**The data:**
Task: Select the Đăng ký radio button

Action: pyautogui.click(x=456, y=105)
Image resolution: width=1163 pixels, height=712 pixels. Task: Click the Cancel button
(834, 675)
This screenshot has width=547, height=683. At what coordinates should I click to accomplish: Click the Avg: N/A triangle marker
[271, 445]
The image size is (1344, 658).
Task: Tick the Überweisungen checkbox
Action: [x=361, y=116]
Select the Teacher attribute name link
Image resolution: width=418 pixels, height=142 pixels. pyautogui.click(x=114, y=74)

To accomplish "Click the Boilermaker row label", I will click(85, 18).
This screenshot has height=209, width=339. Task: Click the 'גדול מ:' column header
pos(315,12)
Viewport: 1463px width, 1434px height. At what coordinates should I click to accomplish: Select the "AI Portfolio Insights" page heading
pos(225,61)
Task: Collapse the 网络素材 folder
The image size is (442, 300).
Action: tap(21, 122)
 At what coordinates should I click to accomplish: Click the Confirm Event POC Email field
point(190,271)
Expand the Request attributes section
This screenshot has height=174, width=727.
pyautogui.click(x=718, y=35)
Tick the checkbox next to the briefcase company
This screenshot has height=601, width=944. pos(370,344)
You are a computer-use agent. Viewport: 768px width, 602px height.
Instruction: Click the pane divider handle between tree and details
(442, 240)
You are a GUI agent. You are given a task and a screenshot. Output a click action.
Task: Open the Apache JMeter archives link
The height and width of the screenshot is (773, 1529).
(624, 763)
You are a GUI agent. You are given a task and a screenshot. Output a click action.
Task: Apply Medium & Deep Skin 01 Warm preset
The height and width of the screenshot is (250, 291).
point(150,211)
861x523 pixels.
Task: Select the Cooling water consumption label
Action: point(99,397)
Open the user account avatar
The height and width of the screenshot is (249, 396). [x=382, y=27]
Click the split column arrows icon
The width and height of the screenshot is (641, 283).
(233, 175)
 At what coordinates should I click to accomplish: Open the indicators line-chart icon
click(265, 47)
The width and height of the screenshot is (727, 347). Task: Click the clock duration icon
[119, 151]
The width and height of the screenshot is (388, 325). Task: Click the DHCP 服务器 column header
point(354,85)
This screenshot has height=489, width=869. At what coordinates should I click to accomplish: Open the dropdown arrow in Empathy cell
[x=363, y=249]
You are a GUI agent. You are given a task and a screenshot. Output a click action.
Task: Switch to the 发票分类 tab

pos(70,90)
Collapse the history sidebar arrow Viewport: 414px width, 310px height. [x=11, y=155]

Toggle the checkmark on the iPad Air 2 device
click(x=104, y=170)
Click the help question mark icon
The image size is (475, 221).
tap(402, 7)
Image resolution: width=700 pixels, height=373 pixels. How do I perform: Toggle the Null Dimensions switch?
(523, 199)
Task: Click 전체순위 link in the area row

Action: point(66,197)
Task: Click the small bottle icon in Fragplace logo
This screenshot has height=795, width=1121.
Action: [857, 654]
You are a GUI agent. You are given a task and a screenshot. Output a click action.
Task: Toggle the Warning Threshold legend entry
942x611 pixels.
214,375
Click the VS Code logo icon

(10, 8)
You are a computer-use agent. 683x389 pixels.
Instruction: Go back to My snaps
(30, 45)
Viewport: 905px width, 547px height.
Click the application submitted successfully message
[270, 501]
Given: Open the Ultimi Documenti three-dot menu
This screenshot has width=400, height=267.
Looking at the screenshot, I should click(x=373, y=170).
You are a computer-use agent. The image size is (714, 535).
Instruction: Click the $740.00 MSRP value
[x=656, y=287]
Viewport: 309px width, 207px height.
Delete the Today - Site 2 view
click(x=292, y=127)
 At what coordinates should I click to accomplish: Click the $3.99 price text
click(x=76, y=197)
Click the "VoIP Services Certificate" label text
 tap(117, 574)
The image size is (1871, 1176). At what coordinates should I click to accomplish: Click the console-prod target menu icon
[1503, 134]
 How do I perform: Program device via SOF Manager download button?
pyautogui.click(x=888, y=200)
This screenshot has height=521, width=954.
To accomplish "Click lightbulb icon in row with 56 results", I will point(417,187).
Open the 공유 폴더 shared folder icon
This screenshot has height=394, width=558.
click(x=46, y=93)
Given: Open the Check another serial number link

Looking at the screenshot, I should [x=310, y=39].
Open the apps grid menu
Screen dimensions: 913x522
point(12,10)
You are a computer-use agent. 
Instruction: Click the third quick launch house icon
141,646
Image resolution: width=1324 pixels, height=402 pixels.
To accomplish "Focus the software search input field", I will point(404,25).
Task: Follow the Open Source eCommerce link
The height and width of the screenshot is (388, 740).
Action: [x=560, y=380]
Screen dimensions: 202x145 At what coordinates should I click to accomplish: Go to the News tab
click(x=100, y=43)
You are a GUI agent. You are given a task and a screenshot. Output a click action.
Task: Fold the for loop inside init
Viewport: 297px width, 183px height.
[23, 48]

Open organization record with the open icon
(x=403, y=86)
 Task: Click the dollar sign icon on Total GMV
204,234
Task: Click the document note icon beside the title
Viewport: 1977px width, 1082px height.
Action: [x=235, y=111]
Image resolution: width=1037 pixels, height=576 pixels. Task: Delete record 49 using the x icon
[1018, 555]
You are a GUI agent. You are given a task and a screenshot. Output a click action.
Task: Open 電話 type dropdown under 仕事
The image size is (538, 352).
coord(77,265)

**Work task:** All of the data above needs to be set down again exactly. Include every line.

**Response area:**
Task: Select the Đăng ký radio button

Action: pyautogui.click(x=456, y=105)
Image resolution: width=1163 pixels, height=712 pixels. Task: Click the Cancel button
(834, 675)
This screenshot has width=547, height=683. At what coordinates should I click to accomplish: Click the Avg: N/A triangle marker
[271, 445]
The image size is (1344, 658).
Task: Tick the Überweisungen checkbox
Action: [x=361, y=116]
Select the Teacher attribute name link
Image resolution: width=418 pixels, height=142 pixels. pyautogui.click(x=114, y=74)

To accomplish "Click the Boilermaker row label", I will click(85, 18).
This screenshot has height=209, width=339. Task: Click the 'גדול מ:' column header
pos(315,12)
Viewport: 1463px width, 1434px height. At what coordinates should I click to accomplish: Select the "AI Portfolio Insights" page heading
pos(225,61)
Task: Collapse the 网络素材 folder
The image size is (442, 300).
Action: tap(21, 122)
 At what coordinates should I click to accomplish: Click the Confirm Event POC Email field
point(190,271)
Expand the Request attributes section
This screenshot has height=174, width=727.
pyautogui.click(x=718, y=35)
Tick the checkbox next to the briefcase company
This screenshot has height=601, width=944. pos(370,344)
You are a computer-use agent. Viewport: 768px width, 602px height.
Instruction: Click the pane divider handle between tree and details
(442, 240)
You are a GUI agent. You are given a task and a screenshot. Output a click action.
Task: Open the Apache JMeter archives link
The height and width of the screenshot is (773, 1529).
(624, 763)
You are a GUI agent. You are given a task and a screenshot. Output a click action.
Task: Apply Medium & Deep Skin 01 Warm preset
The height and width of the screenshot is (250, 291).
point(150,211)
861x523 pixels.
Task: Select the Cooling water consumption label
Action: point(99,397)
Open the user account avatar
The height and width of the screenshot is (249, 396). [x=382, y=27]
Click the split column arrows icon
The width and height of the screenshot is (641, 283).
(233, 175)
 At what coordinates should I click to accomplish: Open the indicators line-chart icon
click(265, 47)
The width and height of the screenshot is (727, 347). Task: Click the clock duration icon
[119, 151]
The width and height of the screenshot is (388, 325). Task: Click the DHCP 服务器 column header
point(354,85)
This screenshot has height=489, width=869. At what coordinates should I click to accomplish: Open the dropdown arrow in Empathy cell
[x=363, y=249]
You are a GUI agent. You are given a task and a screenshot. Output a click action.
Task: Switch to the 发票分类 tab

pos(70,90)
Collapse the history sidebar arrow Viewport: 414px width, 310px height. [x=11, y=155]

Toggle the checkmark on the iPad Air 2 device
click(x=104, y=170)
Click the help question mark icon
The image size is (475, 221).
tap(402, 7)
Image resolution: width=700 pixels, height=373 pixels. How do I perform: Toggle the Null Dimensions switch?
(523, 199)
Task: Click 전체순위 link in the area row

Action: point(66,197)
Task: Click the small bottle icon in Fragplace logo
This screenshot has height=795, width=1121.
Action: [857, 654]
You are a GUI agent. You are given a task and a screenshot. Output a click action.
Task: Toggle the Warning Threshold legend entry
942x611 pixels.
214,375
Click the VS Code logo icon

(10, 8)
You are a computer-use agent. 683x389 pixels.
Instruction: Go back to My snaps
(30, 45)
Viewport: 905px width, 547px height.
Click the application submitted successfully message
[270, 501]
Given: Open the Ultimi Documenti three-dot menu
This screenshot has width=400, height=267.
Looking at the screenshot, I should click(x=373, y=170).
You are a computer-use agent. The image size is (714, 535).
Instruction: Click the $740.00 MSRP value
[x=656, y=287]
Viewport: 309px width, 207px height.
Delete the Today - Site 2 view
click(x=292, y=127)
 At what coordinates should I click to accomplish: Click the $3.99 price text
click(x=76, y=197)
Click the "VoIP Services Certificate" label text
 tap(117, 574)
The image size is (1871, 1176). At what coordinates should I click to accomplish: Click the console-prod target menu icon
[1503, 134]
 How do I perform: Program device via SOF Manager download button?
pyautogui.click(x=888, y=200)
This screenshot has height=521, width=954.
To accomplish "Click lightbulb icon in row with 56 results", I will point(417,187).
Open the 공유 폴더 shared folder icon
This screenshot has height=394, width=558.
click(x=46, y=93)
Given: Open the Check another serial number link

Looking at the screenshot, I should [x=310, y=39].
Open the apps grid menu
Screen dimensions: 913x522
point(12,10)
You are a computer-use agent. 
Instruction: Click the third quick launch house icon
141,646
Image resolution: width=1324 pixels, height=402 pixels.
To accomplish "Focus the software search input field", I will point(404,25).
Task: Follow the Open Source eCommerce link
The height and width of the screenshot is (388, 740).
Action: [x=560, y=380]
Screen dimensions: 202x145 At what coordinates should I click to accomplish: Go to the News tab
click(x=100, y=43)
You are a GUI agent. You are given a task and a screenshot. Output a click action.
Task: Fold the for loop inside init
Viewport: 297px width, 183px height.
[23, 48]

Open organization record with the open icon
(x=403, y=86)
 Task: Click the dollar sign icon on Total GMV
204,234
Task: Click the document note icon beside the title
Viewport: 1977px width, 1082px height.
Action: [x=235, y=111]
Image resolution: width=1037 pixels, height=576 pixels. Task: Delete record 49 using the x icon
[1018, 555]
You are a GUI agent. You are given a task and a screenshot. Output a click action.
Task: Open 電話 type dropdown under 仕事
The image size is (538, 352).
coord(77,265)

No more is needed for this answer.